Text block ::
Wednesday, September 18, 2019

Gambling With Guesses


One thing about genealogy: the protocol requires us to take things step by step—with documentation for each stop along the way. It would seem there'd be little room for guesses in this type of careful process.

But then, there are brick walls. Immovable, impassible brick walls. I've certainly given up on my fair share of brick walls (or, rather, learned to wait until later, when more digitized records got uploaded to websites). But I've also learned to be brave enough to guess, er, make an educated hypothesis and thoroughly test it out.

When it came to my great-grandfather's unfortunate sister Agnes Laskowska—the one who had lost two of her three children, along with her husband, before remarrying in Żerków, Poland—I had a few things going for me in the guess-making realm. First was that she married a man with a relatively unusual name (Ignatz Giernatowski). Second was that Agnes still had one son from her previous marriage, a boy by the name of Ludwig Szumski, whom I had already discovered was born in 1878. The third detail involved a child from Agnes' second marriage to Ignatz, whom the couple named, in January of 1888, Pelagia Giernatowska.

This is where the guessing comes in. I reasoned—wildly, I admit—that if Agnes' brothers moved to the New World, then perhaps it might not be so far-fetched to assume that Agnes and her second husband might have considered the same thing, as well. After all, my great-grandmother Mary Laskowska brought her three children across the Atlantic in 1889; perhaps her sister-in-law could have done so, as well.

I started pursuing these what-if scenarios to see if I could find any results. The first place I attempted my search was in the New York City area. After all, that is where Agnes' brother Anton headed when he made his start in the New World.

Fortunately, it wasn't long until my searches yielded a possibility. There was, in Brooklyn, according to the 1900 census, an Agnes married to someone named Ignatz, with the understandably-misspelled surname Gernatofski. Close, wouldn't you admit? Their household included three people: Agnes and her husband—who claimed they were married in 1888—and one daughter. According to the enumeration, Agnes had been the mother of four children, only one of whom was still living.

Direction 1 :: According to the genealogy post, why did the author begin searching for Agnes in the New York City area?
Direction 2 :: Rewrite the entries starting with the line with "Given: Click the 100% label on Hooked bar" and going on through the line with "click(146, 61)", replacing "label" with "caption" and leaving everything else unchanged.
The genealogy post and the entries after it are separate, unrelated material.

Records for the task ::
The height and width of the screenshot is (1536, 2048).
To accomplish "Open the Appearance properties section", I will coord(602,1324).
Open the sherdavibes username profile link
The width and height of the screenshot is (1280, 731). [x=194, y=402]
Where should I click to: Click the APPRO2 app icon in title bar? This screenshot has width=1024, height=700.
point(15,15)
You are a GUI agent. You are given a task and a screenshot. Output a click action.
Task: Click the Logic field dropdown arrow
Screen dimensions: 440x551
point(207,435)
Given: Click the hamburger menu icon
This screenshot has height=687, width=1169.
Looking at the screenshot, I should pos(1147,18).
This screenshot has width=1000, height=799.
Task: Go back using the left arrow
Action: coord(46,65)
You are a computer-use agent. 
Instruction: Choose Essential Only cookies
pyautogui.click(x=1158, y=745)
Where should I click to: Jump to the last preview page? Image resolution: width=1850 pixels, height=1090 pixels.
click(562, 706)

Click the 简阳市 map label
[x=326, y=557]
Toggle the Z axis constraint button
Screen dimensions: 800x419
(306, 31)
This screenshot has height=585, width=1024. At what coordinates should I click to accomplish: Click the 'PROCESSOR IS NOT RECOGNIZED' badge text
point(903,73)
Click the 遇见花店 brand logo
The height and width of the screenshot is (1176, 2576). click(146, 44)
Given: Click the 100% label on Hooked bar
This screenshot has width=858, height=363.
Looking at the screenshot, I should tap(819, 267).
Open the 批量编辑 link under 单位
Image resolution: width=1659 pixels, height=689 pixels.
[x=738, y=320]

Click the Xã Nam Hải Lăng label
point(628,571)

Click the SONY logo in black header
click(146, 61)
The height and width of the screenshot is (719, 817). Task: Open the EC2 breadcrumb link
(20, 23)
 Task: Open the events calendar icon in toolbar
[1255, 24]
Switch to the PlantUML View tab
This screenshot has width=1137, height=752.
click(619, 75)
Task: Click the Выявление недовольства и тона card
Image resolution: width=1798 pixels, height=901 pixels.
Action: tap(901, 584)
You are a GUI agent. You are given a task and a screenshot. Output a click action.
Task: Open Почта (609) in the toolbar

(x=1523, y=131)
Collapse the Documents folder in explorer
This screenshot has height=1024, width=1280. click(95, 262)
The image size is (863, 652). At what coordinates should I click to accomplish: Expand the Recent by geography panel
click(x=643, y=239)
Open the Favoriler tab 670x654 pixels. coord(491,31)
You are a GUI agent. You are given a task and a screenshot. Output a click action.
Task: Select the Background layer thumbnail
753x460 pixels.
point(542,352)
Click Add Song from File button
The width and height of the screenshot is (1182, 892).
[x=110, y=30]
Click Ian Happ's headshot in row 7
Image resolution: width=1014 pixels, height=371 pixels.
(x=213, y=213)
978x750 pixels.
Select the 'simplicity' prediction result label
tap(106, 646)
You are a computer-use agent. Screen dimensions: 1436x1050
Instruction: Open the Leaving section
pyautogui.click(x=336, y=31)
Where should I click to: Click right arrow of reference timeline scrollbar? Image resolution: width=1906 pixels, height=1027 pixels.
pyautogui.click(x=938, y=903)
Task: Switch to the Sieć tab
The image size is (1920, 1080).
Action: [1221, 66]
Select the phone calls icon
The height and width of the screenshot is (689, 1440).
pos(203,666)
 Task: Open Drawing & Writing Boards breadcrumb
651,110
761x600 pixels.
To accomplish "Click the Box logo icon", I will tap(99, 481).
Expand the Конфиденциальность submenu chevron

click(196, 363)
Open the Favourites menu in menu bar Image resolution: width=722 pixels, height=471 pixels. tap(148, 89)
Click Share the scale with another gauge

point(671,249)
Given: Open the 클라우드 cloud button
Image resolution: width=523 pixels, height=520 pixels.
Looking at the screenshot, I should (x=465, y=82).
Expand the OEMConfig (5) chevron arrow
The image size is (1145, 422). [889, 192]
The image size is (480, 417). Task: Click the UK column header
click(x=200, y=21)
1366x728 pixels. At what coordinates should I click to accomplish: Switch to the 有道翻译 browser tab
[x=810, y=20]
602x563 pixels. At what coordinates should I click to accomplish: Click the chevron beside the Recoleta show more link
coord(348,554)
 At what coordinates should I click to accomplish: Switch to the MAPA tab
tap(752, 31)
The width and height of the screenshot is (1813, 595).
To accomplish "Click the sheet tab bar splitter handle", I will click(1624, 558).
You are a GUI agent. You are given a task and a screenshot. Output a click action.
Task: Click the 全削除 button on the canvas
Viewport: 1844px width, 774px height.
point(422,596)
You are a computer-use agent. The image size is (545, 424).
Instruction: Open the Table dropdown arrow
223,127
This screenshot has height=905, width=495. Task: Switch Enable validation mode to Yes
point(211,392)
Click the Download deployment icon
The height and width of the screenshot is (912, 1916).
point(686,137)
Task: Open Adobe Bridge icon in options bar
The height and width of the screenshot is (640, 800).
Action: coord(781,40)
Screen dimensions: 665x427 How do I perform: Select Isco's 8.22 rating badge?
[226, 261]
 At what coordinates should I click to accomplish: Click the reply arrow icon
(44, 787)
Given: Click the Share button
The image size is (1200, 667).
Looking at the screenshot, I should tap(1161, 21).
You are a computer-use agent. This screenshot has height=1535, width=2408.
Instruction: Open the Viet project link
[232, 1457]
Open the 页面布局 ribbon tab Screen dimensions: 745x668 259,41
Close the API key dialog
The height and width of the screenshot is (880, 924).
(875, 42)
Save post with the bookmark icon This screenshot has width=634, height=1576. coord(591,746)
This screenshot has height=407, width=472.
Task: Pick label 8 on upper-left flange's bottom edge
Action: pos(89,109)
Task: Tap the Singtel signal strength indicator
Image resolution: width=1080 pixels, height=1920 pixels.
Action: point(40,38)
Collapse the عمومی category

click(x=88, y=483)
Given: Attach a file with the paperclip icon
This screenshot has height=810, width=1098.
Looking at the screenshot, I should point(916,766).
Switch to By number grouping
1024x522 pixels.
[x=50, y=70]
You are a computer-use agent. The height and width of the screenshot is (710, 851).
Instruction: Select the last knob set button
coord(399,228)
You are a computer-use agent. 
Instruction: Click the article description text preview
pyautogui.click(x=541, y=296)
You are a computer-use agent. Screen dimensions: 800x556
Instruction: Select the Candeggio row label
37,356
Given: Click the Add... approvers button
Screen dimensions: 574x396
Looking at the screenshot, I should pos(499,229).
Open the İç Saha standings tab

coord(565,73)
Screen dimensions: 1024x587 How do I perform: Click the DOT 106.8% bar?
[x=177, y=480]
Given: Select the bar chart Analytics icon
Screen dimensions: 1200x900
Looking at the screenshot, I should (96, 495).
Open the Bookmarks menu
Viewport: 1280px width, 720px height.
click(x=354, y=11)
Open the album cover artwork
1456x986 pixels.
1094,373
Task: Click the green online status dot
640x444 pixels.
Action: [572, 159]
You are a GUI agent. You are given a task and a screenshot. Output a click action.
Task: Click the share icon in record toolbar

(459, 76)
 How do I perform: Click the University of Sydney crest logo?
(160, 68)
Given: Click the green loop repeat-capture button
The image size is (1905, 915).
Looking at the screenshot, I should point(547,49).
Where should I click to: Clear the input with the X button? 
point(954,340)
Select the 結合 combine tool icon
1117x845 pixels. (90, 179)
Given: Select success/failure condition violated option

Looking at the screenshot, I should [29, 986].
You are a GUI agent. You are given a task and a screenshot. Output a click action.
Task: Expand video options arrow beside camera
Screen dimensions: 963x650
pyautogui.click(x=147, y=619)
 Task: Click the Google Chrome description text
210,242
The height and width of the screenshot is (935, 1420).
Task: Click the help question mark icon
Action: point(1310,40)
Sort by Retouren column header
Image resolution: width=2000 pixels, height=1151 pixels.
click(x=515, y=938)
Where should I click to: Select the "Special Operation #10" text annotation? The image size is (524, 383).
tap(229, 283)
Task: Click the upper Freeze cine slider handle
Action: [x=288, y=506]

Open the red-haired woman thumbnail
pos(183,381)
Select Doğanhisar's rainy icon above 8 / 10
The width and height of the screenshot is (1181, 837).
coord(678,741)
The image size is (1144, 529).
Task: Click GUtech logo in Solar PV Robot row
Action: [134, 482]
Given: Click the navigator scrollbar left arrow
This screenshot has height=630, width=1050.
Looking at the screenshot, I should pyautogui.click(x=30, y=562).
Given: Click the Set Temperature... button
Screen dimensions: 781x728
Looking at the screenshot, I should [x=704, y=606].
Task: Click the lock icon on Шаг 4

Expected output 1 :: The author began there because Agnes' brother Anton had gone to New York City when he made his start in the New World.

Expected output 2 ::
Given: Click the 100% caption on Hooked bar
This screenshot has width=858, height=363.
Looking at the screenshot, I should tap(819, 267).
Open the 批量编辑 link under 单位
Image resolution: width=1659 pixels, height=689 pixels.
[x=738, y=320]

Click the Xã Nam Hải Lăng caption
point(628,571)

Click the SONY logo in black header
click(146, 61)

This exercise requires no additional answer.